Conservative cuts to crime and police budgets put us all in danger

Crime is not so much down, as changing, and the government can't get to grips with it, say Jack Dromey and Ron Hogg.

By Jack Dromey

Last week’s announcements of crime statistics in England and Wales just so happened to come out on the same day as the Home Office update on police officer numbers. Neither made for comfortable reading. As well as the first rise in knife crime in four years, the police have recorded an increase in sexual offences of 37 per cent and fraud is up by 17 per cent. Police recorded crime was shown to have risen by three per cent, the first increase in recorded crime since the introduction of the national crime recording standards in 2002. On top of all this, we also learnt that 17,000 police officers have been cut over the last five years.

The Tories rely on the Crime Survey of England and Wales (CSEW) to justify their slashing of police budgets, and continually assert that crime is going down. Indeed, they are right to say that the survey showed a decrease in total crime this year. However, as we have always made clear, the CSEW doesn’t show the full picture. It doesn’t include, for example, some of the most serious and demand-intensive crimes; it doesn’t count murder, sexual crimes or even shoplifting. This means that it naturally emphasises the reduction in traditional crimes such as burglary, which is welcome, but does not cater for the growth crime areas such as sexual offences or fraud. The Government are wrong to ignore such crimes – they not only cause the greatest harm but also take much more investigation and support time by officers and staff.

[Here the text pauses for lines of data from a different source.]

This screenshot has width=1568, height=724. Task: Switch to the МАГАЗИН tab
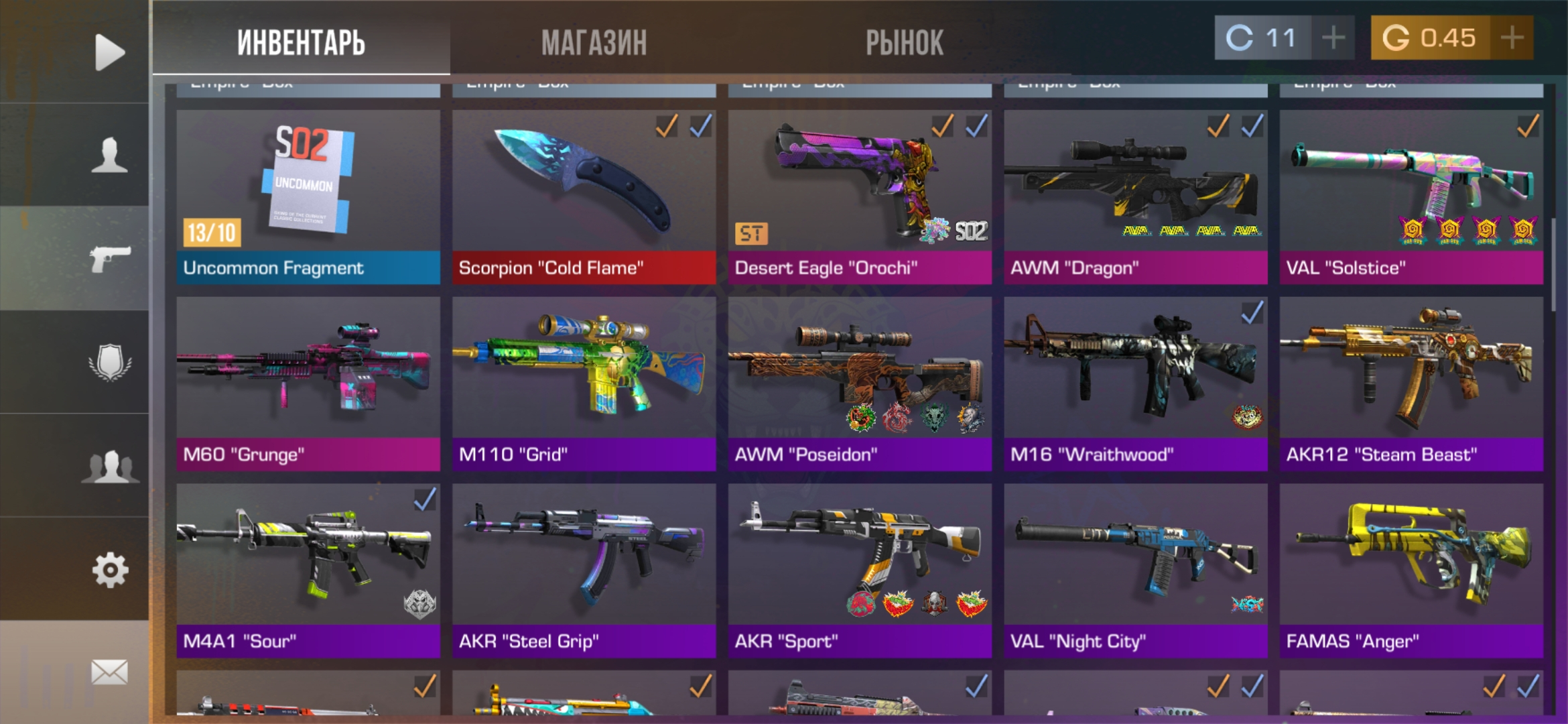click(x=594, y=42)
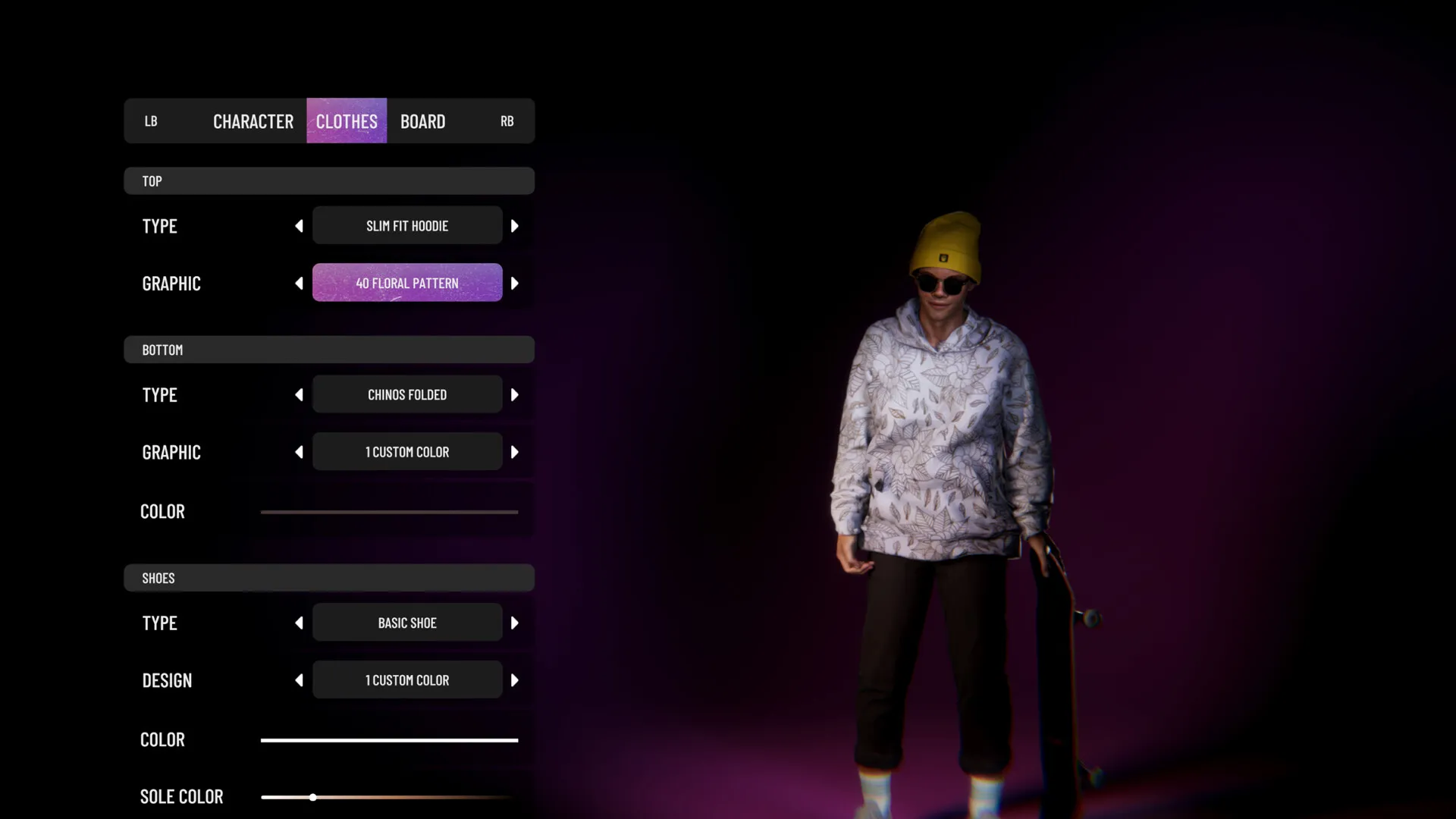Image resolution: width=1456 pixels, height=819 pixels.
Task: Pick next bottom graphic option
Action: (515, 453)

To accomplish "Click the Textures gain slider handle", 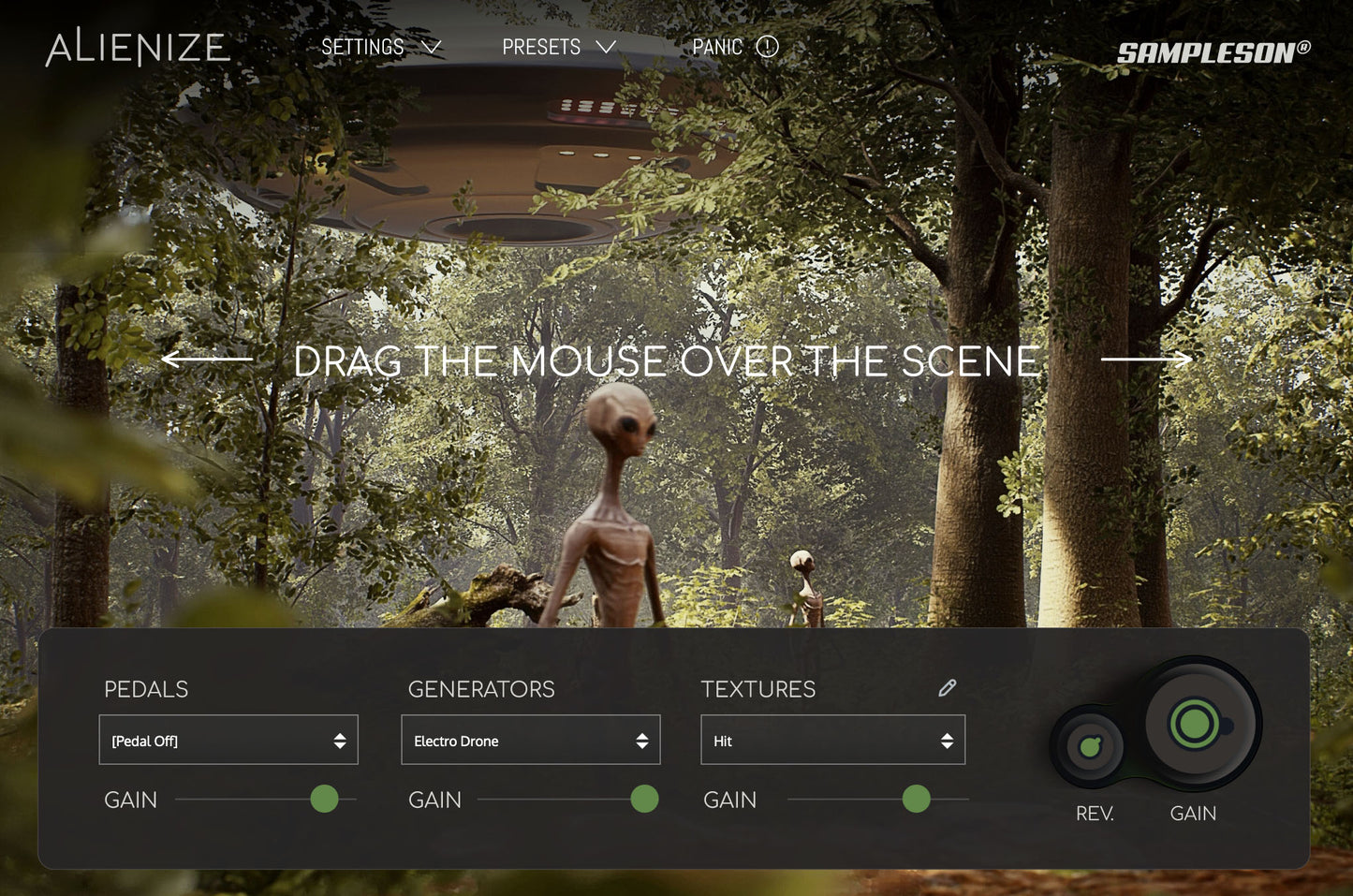I will pyautogui.click(x=916, y=800).
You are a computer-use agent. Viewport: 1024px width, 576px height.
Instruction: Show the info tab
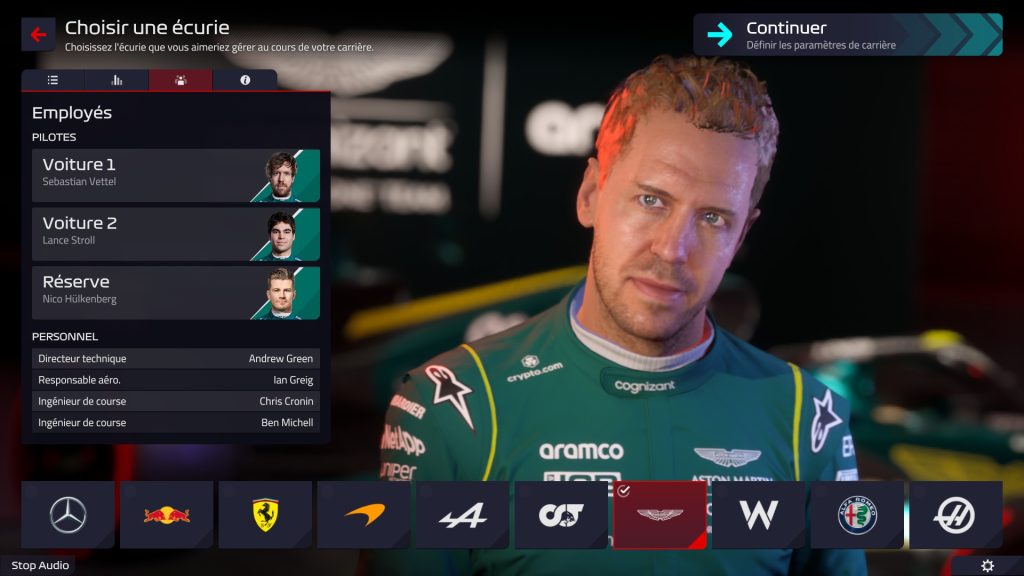(x=245, y=80)
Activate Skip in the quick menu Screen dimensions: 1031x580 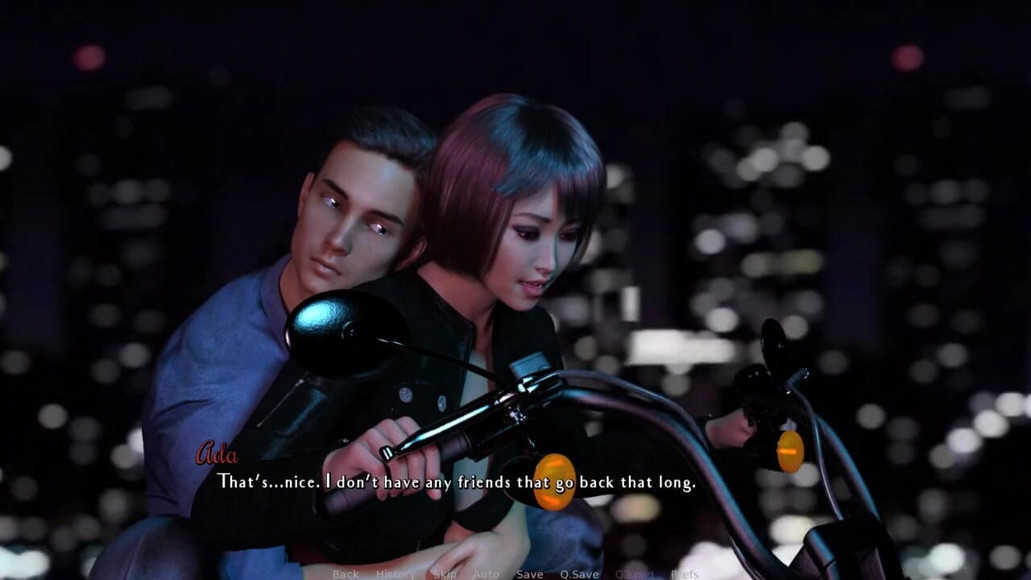[444, 574]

In this sense, as one senior officer stated recently, “crime is not so much down, as changing”. And the crimes that we are seeing on the rise are the high harm, high complexity, high demand crimes that are ever more difficult for the police and partners to address. For example, the Cambridge Harm Index clearly shows that rape accounts for one to two per cent of our recorded crime but constitutes 50-60 per cent of total ‘harm’. The nature of these crimes means that their investigation and handling requires greater police resource, at a time when those resource levels are being bitterly attacked.

Perhaps most concerning about the Home Secretary’s cuts is the fact that, contrary to her assurances in 2010 that “cuts can be taken without affecting frontline policing”, 12,000 of the officers lost were described as ‘operational frontline police officers’. The impact of this may be taking a few years to properly set in, but in hollowing out neighbourhood policing, May is taking a dangerous gamble.

As well as reducing the capability of the police to respond to the most serious and demanding crimes, the consequence of reducing police numbers is that the scope for proactive work to prevent and protect, especially our most vulnerable, is diminishing. Exacerbating this problem further are the continued attacks on local government funding, so that the successful partnership working that was so vital in reducing crime in the past is coming under ever increasing strain.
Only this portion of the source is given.